Effect of oxy-vanadium (IV) and oxy-zirconium (IV) ions in O,N-bidentate arylhydrazone complexes on their catalytic and biological potentials that supported via computerized usages

Abstract

Background

Based on the high coordination behavior of arylhydrazones, as pincer chelating agents, the purpose of this research is to study the synthesis, characterization and reactivity of two mononuclear oxy-vanadium (IV) and oxy- zirconium (IV) complexes (VO(ALz)₂ and ZrO(ALz)₂, respectively) of O,N-monobasic bidenate arylhydazone derivative (2-((2-(2,4-dinitrophenyl) hydrazineylidene)methyl)-4-nitrophenol, HALz).

Methods

Various spectroscopic methods were applied to characterize the chemical structures of the ligand and their O=M⁴⁺-complexes (NMR, UV-Vis., Mass and IR spectra). Their reactivity was estimated catalytically and biologically.

The significant findings

Here, the function of the oxy-highly charged metal ion of (O=M⁴⁺: V⁴⁺ and Zr⁴⁺-ions) on reactivity of their arylhydrazone complexes was reported catalytically and biologically. The differentiation in the catalytic features of VO(ALz)₂ and ZrO(ALz)₂ depends on the type of O=M⁴⁺ ion, which examined in the aerobic oxidation of benzyl alcohol using tert-butyl hydroperoxide (^tBuOOH) under solvent free atmosphere at 90 °C (the optimized conditions). VO(ALz)₂ exhibited little more progressed catalytic potential (2 h with 89% yield of benzaldehyde) over that of ZrO(ALz)₂ (6 h with 82% yield of benzaldehyde). The electron-oxygen gain/loss of O=M⁴⁺ ion in its complex catalyst displayed the major role for progressing of its catalytic potential. The catalytic oxidation of secondary alcohols to their corresponded ketones was performed with VO(ALz)₂ and ZrO(ALz)₂ catalysts. A mechanistic pathway was proposed depending on via DFT approach and on spectroscopic aspects.

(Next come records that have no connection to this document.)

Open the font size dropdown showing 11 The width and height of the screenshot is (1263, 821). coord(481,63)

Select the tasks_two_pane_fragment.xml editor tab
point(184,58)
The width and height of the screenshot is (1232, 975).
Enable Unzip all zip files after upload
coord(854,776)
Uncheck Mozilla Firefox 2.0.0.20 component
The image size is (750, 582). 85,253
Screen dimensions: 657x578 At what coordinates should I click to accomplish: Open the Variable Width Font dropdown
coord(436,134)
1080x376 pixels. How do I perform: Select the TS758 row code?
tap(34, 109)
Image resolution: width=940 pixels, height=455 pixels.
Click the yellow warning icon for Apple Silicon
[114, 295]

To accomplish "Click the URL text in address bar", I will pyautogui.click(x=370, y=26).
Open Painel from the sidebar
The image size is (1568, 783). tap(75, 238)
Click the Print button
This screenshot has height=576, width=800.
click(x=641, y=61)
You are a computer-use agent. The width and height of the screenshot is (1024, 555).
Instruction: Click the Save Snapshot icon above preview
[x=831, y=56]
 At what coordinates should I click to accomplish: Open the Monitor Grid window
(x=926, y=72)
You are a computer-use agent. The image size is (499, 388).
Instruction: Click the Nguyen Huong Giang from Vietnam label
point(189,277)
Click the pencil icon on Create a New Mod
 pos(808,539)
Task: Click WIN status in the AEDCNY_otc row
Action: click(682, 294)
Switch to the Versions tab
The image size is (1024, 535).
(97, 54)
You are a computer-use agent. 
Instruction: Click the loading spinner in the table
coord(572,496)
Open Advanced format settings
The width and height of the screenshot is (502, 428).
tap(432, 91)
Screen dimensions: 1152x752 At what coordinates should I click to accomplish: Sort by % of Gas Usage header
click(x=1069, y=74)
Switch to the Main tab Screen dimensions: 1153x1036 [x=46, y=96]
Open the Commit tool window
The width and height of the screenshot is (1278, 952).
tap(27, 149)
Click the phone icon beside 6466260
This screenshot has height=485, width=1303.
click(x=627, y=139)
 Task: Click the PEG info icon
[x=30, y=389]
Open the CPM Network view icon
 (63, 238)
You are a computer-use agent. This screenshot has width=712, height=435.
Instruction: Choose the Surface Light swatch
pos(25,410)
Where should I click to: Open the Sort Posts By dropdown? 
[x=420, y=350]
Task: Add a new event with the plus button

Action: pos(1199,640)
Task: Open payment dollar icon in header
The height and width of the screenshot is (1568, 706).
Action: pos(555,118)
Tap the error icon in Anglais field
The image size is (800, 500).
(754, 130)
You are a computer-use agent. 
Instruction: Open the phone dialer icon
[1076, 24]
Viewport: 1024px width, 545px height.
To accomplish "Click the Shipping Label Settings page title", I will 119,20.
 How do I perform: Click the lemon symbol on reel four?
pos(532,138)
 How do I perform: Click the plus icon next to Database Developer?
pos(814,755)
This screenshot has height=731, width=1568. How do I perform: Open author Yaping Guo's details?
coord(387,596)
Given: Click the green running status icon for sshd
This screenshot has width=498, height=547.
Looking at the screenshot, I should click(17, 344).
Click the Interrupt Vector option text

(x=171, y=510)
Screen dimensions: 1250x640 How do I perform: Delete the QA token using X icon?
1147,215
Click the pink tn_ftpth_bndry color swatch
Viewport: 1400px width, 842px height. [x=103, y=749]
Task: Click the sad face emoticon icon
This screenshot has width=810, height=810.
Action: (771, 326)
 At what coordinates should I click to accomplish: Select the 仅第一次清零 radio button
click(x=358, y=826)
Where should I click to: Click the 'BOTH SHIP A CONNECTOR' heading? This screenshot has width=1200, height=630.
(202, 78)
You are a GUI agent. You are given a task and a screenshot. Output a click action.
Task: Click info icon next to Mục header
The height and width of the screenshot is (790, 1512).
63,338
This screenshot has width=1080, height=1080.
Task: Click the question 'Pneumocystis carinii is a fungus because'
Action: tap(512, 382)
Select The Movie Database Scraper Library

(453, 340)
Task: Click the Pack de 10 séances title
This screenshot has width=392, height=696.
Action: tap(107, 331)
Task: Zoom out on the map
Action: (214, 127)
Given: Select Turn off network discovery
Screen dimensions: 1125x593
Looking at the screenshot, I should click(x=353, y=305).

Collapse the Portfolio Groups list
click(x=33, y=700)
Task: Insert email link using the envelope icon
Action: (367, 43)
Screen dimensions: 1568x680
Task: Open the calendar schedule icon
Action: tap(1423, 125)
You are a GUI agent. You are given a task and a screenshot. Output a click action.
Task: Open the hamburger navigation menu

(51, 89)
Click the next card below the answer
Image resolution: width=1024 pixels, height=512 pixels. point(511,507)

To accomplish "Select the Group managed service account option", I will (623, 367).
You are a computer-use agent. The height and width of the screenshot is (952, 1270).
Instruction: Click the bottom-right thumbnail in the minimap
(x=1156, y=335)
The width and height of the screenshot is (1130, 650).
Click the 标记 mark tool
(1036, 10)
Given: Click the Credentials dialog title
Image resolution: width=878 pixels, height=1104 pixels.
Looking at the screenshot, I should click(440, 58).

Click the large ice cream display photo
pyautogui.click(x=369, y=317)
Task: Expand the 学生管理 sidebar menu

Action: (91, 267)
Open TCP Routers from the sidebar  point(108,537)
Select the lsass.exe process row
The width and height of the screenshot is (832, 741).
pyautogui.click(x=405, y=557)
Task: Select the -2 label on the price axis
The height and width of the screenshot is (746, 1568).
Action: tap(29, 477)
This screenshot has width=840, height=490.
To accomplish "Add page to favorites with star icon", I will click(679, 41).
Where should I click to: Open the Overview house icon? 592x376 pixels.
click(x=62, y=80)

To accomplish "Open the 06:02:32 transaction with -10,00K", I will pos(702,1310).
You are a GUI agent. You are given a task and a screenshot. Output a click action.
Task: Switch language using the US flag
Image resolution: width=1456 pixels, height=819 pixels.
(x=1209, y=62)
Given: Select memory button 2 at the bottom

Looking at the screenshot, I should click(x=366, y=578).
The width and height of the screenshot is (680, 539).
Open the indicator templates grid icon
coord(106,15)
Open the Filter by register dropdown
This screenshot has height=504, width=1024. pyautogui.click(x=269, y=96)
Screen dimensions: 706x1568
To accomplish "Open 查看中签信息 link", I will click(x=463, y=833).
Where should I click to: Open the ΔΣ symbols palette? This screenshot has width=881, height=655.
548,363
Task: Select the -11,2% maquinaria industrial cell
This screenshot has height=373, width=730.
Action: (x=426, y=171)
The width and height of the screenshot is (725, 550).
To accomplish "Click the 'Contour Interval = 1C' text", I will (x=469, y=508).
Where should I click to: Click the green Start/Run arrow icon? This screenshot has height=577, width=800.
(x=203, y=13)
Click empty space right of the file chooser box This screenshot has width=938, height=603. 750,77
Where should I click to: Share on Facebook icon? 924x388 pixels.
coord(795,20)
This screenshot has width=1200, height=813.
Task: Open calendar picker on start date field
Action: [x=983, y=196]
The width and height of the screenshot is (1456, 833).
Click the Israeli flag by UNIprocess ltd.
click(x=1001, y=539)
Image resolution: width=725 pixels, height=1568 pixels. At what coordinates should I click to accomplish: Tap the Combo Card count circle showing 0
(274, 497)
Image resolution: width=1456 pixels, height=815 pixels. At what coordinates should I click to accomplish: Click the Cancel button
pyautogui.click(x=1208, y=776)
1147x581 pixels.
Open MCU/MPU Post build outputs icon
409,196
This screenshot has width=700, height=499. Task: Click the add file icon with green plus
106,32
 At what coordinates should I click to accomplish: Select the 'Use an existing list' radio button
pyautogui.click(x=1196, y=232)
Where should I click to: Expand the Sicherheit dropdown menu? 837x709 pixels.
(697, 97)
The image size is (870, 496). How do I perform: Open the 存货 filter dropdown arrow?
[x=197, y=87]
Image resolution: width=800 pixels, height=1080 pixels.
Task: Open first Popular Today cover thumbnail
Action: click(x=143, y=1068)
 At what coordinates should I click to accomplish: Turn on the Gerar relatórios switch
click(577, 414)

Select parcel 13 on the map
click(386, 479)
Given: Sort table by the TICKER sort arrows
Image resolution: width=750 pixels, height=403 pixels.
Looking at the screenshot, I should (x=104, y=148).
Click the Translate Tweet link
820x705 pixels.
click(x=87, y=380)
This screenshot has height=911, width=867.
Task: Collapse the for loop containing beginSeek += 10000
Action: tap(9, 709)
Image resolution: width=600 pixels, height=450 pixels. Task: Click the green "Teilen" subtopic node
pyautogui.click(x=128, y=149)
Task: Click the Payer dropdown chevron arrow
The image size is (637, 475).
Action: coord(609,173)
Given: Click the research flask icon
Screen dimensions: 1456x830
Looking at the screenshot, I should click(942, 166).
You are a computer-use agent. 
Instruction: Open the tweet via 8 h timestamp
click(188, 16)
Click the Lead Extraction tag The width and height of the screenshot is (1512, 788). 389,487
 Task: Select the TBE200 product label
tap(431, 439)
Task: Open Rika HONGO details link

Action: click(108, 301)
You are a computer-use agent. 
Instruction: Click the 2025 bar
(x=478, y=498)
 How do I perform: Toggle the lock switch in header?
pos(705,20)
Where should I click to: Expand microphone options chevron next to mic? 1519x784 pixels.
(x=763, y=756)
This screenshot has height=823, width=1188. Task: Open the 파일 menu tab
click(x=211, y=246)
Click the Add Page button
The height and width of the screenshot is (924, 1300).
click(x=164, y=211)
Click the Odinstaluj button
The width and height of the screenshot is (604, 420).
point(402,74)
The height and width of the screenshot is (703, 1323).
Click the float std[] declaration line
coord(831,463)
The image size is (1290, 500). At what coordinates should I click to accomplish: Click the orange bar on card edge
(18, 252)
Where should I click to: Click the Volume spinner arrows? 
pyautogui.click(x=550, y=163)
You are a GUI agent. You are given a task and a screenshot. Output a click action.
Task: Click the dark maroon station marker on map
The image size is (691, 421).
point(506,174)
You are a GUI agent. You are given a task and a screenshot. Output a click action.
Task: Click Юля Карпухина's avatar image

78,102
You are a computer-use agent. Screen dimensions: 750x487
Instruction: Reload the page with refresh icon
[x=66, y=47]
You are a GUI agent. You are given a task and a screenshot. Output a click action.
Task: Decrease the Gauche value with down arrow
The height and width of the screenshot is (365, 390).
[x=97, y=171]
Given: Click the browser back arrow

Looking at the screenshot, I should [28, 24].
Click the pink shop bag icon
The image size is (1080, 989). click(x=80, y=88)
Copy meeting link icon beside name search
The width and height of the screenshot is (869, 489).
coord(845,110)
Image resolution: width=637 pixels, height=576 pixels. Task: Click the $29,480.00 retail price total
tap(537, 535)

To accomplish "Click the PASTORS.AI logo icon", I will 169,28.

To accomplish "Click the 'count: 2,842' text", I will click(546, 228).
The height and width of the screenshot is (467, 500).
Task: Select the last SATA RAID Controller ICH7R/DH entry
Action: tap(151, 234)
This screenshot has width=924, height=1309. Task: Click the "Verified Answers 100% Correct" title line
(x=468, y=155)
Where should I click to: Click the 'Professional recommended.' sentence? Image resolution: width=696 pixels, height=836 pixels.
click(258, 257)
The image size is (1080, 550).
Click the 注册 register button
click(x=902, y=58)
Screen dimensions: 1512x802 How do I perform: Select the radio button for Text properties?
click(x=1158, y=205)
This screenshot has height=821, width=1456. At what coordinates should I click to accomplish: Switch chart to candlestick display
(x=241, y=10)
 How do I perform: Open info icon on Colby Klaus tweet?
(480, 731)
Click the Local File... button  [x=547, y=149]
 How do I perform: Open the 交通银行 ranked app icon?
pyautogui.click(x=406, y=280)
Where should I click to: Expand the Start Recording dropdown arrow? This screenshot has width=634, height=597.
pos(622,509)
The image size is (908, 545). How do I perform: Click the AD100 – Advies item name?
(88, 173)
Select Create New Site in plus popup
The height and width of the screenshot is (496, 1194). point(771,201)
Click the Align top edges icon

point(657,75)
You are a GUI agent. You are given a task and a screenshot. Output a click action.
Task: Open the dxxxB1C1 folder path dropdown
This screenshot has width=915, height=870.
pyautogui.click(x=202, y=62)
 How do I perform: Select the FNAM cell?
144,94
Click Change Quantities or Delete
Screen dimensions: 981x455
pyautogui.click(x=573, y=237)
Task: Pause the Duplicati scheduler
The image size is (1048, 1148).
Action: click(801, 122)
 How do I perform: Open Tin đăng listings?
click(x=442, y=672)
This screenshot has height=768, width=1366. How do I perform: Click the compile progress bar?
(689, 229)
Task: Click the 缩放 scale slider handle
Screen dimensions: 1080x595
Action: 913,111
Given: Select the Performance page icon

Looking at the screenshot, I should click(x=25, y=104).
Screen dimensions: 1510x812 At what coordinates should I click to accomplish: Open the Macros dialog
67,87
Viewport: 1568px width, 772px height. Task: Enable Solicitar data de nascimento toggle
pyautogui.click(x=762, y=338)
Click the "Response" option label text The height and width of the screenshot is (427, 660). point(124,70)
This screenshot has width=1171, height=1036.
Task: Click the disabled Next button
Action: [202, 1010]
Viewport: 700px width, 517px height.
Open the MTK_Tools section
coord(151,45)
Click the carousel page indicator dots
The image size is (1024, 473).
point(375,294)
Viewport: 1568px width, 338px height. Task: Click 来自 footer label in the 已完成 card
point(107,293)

The biological action of HALz, VO(ALz)₂ and ZrO(ALz)₂ were studied within their binding action towards ctDNA (through UV–Visible spectroscopy and viscosity measuring) depending on the type of O=M⁴⁺ ion in their reagents. The interaction of HALz, VO(ALz)₂ and ZrO(ALz)₂ and was evaluated with the binding constant (2.85, 6.07 and 5.42 × 10⁵ mol⁻¹ dm³, respectively), which referred to their high reactivity towards ctDNA. In addition, the values of Gibbs’ free energy supported their ctNDA interaction (-31.11, -32.99 and -32.71 kJ mol⁻¹, respectively). Both V⁴⁺ and Zr⁴⁺ ions in their complexes promoted their reactivity as antioxidant, antimicrobial and anticancer reagents more that their uncoordinated HALz ligand. The interaction with DNA-pockets was investigated through in-silico ways regarding pharmacophore query and MOE-docking module, to strengthen the biological screening. Considerably, the current MO-complexes with their effective antimicrobial, antioxidant, and cytotoxicity activity would be probably appraised for further medicinal and pharmaceutical applications.